HI asymmetries in the isolated galaxy CIG 292 (2011)
HI asymmetries in the isolated galaxy CIG 292
We present Expanded Very Large Array (EVLA) D-array observations of the neutral hydrogen of CIG 292, an isolated SA(s)b galaxy at a distance of ∼24.3 Mpc. From previous HI single dish observations the galaxy was known to have a mildly asymmetric HI profile (Aflux = 1.23 ± 0.3).
Left panel: integrated HI spectrum of CIG 292 derived from the EVLA data (solid line). Emission is detected in the velocity range 1650 km s−1 to 1950 km s−1 . The dashed dotted line represents the 43 m Green Bank single dish HI profile retrieved from Springob et al. (2005). Right panel: integrated EVLA HI spectrum of CIG 292 where the approaching portion of the spectrum has been flipped around V = 1818 km s−1 (vertical line) and overplotted (dash-dotted line) for comparison with the receding portion of the spectrum. The lower panels show the difference between each pair of spectra.

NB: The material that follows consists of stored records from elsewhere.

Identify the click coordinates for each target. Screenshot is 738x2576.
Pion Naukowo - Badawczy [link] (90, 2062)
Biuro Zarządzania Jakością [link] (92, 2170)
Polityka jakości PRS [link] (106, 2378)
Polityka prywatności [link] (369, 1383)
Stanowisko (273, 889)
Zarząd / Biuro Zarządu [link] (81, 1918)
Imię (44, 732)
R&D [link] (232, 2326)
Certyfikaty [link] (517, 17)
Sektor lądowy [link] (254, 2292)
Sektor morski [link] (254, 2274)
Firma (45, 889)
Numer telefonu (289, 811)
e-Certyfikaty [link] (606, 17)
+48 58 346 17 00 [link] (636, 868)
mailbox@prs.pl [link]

Our EVLA observations show there is ∼12% more HI projected south of the optical center (approaching velocities) than in the north (receding velocities), despite the HI extending ∼16% further to the north than the south. The HI projected within the optical disk must have been perturbed within the HI relaxation time (∼108 yr) which implies that this cannot have been caused by any of the three nearest companions, as their distance (∼0.5 Mpc) is too large. Neither HI-rich companions nor tidal tails were found within our field of view and velocity range covered. Our kinematical data suggest that the inner part harbors an oval distortion whereas the outer regions show signs of a modest warp.
Top panel: velocity field of CIG 292 with velocity contours superimposed. Velocity contours range from 1670 km s−1 (southern half) to 1950 km s−1 (northern half) in steps of 20 km s−1 . We only label every other contour. Bottom panel: position–velocity diagram along the major axis taken at a P.A. of −5º. Contours are at a level of 0.25, 0.4, 1.4, 2.4, 3.4, and 4.4 mJy beam−1.
The mild asymmetry in the HI global profile thus actually masks stronger asymmetries in the two-dimensional distributions of gas and star-forming regions in this galaxy. Since the galaxy is isolated, this must predominantly be due to processes related to its formation and secular evolution.